My DD sucked her fingers (well, she still does at 8). When she was younger, she’d talk with her fingers in her mouth, so everything just sounded like “Hmm-hmm!” She stopped that by around age 5. She will still hum in response to questions when she’s upset, though.
I am not qualified to address any of that. Your thoughts on activities like blowing bubbles made me think of other blowing activities we do though that might help you change it up a bit. My kid loves blowing dandelions, blowing out birthday candles (we put them on everything and he demands I sing to him), candlelit baths so he can blow out candles, and we use tons of bath bubbles, scoop them into our hands and blow them as hard as we can to get them to stick to the wall.
Great ideas! thank you! I love the birthday candle idea and will pick some up this weekend!
You can also pick up some straws and ping pong ball(or any lightweight ball). Use the straws to blow the ping pong balls around. Our SLP also suggested a harmonica or whistle and one of those party things that unroll when you blow.
Post by Patsy Baloney on Apr 22, 2021 19:30:33 GMT -5
Oh, my guy is almost 2 and hums like that. I’m not sure if it’s comparable - he was born with a cleft in his soft palate, so he hummed a lot as an infant to protect his airway during feeding. Now, he hums a lot while he plays, and sometimes just does an, “Uhhhh uhhhhh uhhhh,” rhythmic thing absentmindedly.
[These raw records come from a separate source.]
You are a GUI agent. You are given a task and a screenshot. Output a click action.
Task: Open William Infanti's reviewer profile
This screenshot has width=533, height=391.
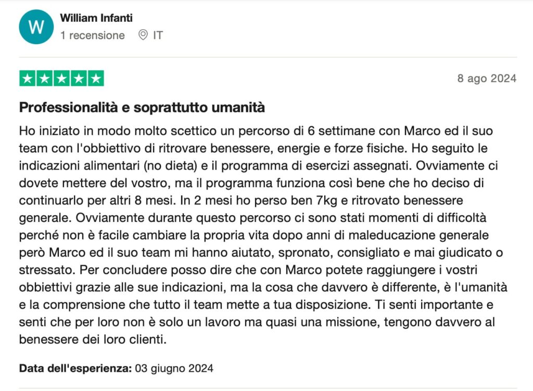[96, 18]
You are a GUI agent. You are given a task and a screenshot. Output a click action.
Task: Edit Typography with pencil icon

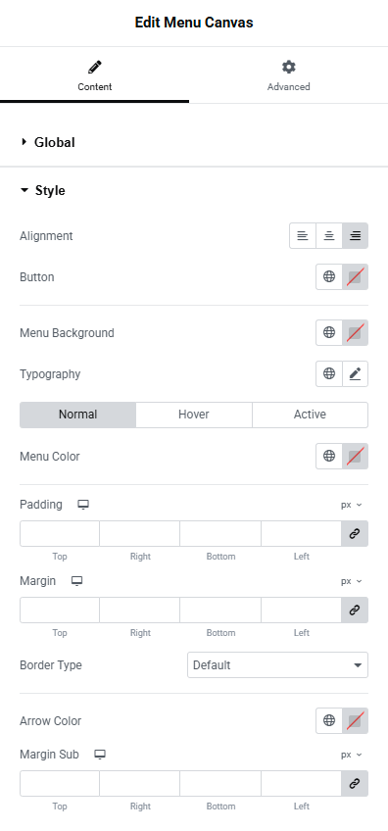tap(355, 373)
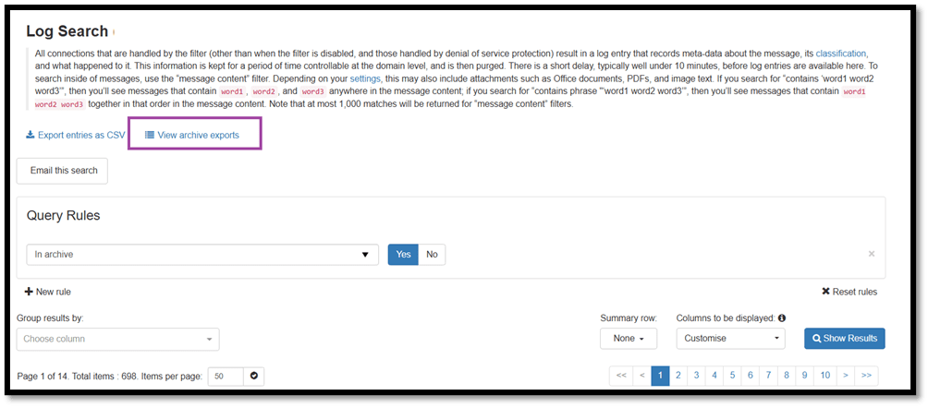Click the Items per page input field
Viewport: 928px width, 407px height.
tap(226, 377)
My H and daughter are big talkers, so I imagine my son will be, too, and this is him just filling space with sound before the words come 😂
My son just had a visit with his cleft team and the speech therapist pegged him on the low end of normal with speech development (words, consonant sounds, etc.) and he’s only had a whole palate for less than a year now, so I don’t think I’d consider the humming a problem - but yes, annoying!